Jeff and his girlfriend hosted me for 2 nights in New Orleans; I forgot my
shoes at his place, so he mailed them to me in Ecuador!

  • The risks of couch surfing for women traveling alone

 I have heard various stories (or rumours?) of 'couch surfing gone wrong', and of young women feeling uncomfortable staying alone with men. If they are true, it is very sad unfortunate, and I must consider myself lucky to have avoided any negative encounters.

Nonetheless, I do believe that if a woman is very careful and critical when selecting her Couchsurfing host, chances are extremely slim that she will fall upon a bad apple.

I actually only ever stayed with men aged anywhere from 22 to 54 years old – not by preference, but because the majority of Couchsurfing members are men (Jeff's girlfriend was the only female host).
I always made sure to read the full profile of each person before sending them a request, and carefully read the references left for them by previous surfers (double-checking they were written by real people).  I almost strictly stayed with people who had numerous positive references on their profile, and only stayed in places where there were neighbours close by.
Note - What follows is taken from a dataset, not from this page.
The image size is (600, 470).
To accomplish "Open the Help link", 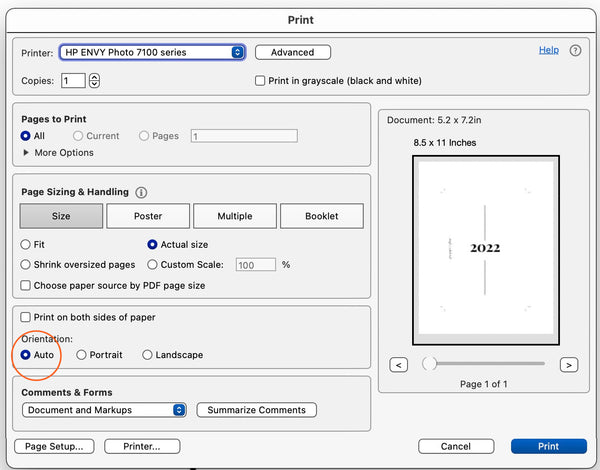I will (x=549, y=50).
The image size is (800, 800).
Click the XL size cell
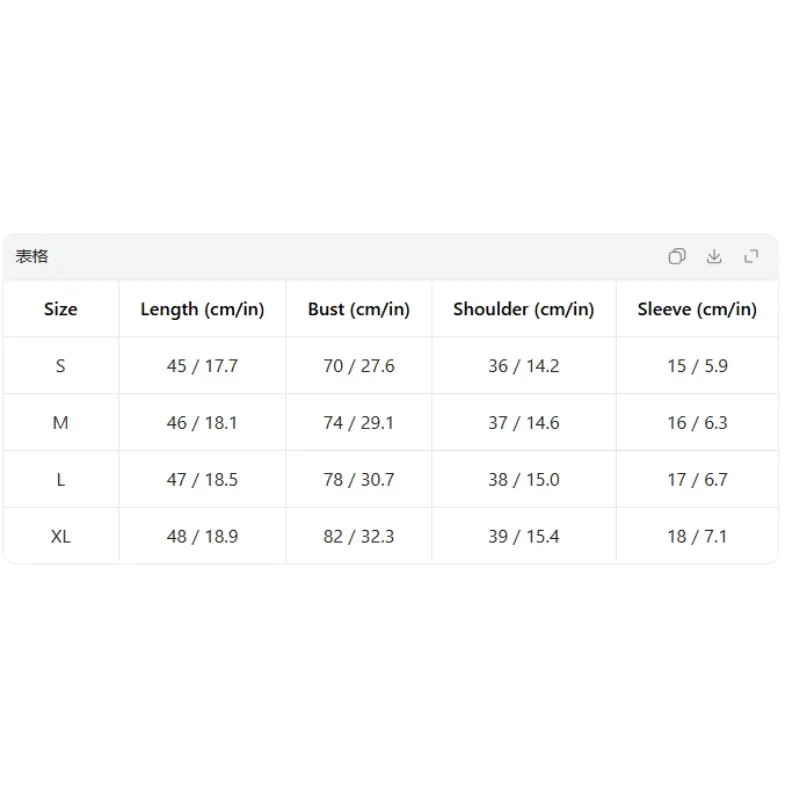pyautogui.click(x=61, y=536)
Finally, I would exchange various emails with the host or arrange a phone call before settling on a place.
Although I didn’t do this, it would have been wise of me to have passed on to a family member the addresses and phone numbers of the places I stayed at.

  •        If you want to couch surf, you should…

The kitchen of the place I stayed at in Buenos Aires;
my host told me to use or eat whatever I wanted
  -     Ideally be alone. It is much more difficult to find a place to stay if you are two.

  -     Speak the language of country you are traveling to: to build trust with your host, and simply to exchange conversations with them (even basics will do).

  -     First acquire references from people you can host at your place before you begin traveling yourself; hosts do look at the references of the surfers before accepting them or not.

  -     Be flexible. You may get lucky and sleep in a comfortable bed, but you may also end up on a not-so-comfortable couch and be woken up early in the morning by your hosts getting ready to go to work.
  -    Be generous. Because there is no money involved, it is imperative to show your appreciation to your hosts by inviting them out for coffee, perhaps cooking a meal for them, and simply taking the time to get to know them.

  -     Expect a shower, but not doing laundry at your host’s place. If they offer, then that is a bonus.

I strongly, strongly advise everyone to try Couchsurfing,  whether it is by hosting people or by surfing yourself when you go traveling. Staying with locals is not only economically advantageous and useful (your hosts know the best places to go to in the city), but will also provide you with a much more authentic experience than getting drunk with other Westerners in youth hostels.  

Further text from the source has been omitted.